_Short exercise_. Retype everything from the line containing "The image size is (706, 1568)." down to the line containing "The height and width of the screenshot is (763, 1024).", including both of those lines.

_Items_.
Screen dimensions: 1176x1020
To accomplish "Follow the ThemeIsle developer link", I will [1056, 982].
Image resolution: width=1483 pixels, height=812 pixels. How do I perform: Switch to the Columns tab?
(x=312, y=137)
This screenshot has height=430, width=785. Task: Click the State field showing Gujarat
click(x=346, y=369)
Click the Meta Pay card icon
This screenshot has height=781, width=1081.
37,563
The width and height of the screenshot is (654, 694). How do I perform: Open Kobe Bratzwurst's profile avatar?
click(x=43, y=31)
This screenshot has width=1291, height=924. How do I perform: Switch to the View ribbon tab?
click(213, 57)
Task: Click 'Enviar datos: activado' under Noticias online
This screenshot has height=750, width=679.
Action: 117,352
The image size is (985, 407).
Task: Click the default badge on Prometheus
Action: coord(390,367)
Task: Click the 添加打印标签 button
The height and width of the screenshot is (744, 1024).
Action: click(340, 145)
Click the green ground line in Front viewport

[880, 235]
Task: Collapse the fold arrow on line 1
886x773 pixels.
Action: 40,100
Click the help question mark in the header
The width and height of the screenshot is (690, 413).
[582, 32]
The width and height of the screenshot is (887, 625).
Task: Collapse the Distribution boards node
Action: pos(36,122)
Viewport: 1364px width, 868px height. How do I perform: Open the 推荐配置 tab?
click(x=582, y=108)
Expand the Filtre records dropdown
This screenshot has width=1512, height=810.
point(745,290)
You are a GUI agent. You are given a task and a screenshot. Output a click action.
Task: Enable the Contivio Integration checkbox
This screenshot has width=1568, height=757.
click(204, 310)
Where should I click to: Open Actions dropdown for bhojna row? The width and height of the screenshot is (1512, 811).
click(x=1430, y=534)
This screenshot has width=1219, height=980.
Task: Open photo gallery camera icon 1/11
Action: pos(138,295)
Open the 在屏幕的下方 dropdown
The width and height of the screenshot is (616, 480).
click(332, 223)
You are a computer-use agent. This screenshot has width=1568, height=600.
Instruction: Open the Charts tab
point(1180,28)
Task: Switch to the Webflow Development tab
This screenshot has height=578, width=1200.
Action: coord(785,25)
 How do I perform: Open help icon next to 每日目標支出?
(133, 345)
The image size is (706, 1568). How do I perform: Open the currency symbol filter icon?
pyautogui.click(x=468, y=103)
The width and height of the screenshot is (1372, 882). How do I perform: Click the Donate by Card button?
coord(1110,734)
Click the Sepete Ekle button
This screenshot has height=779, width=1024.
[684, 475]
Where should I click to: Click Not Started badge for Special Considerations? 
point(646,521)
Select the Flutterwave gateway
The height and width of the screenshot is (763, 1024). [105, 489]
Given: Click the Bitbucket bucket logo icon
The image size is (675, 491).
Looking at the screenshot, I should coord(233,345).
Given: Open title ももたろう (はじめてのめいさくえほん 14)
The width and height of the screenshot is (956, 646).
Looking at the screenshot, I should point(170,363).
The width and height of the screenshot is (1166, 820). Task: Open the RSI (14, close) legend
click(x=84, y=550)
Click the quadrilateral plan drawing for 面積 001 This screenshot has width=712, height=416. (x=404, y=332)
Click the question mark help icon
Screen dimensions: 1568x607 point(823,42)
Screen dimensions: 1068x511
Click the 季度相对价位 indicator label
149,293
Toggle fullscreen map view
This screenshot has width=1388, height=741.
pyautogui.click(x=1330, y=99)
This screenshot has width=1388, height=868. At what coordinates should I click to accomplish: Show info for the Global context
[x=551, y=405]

_Solution for this problem_.
The image size is (706, 1568). How do I perform: Open the currency symbol filter icon?
pyautogui.click(x=468, y=103)
The width and height of the screenshot is (1372, 882). How do I perform: Click the Donate by Card button?
coord(1110,734)
Click the Sepete Ekle button
This screenshot has height=779, width=1024.
[684, 475]
Where should I click to: Click Not Started badge for Special Considerations? 
point(646,521)
Select the Flutterwave gateway
The height and width of the screenshot is (763, 1024). [105, 489]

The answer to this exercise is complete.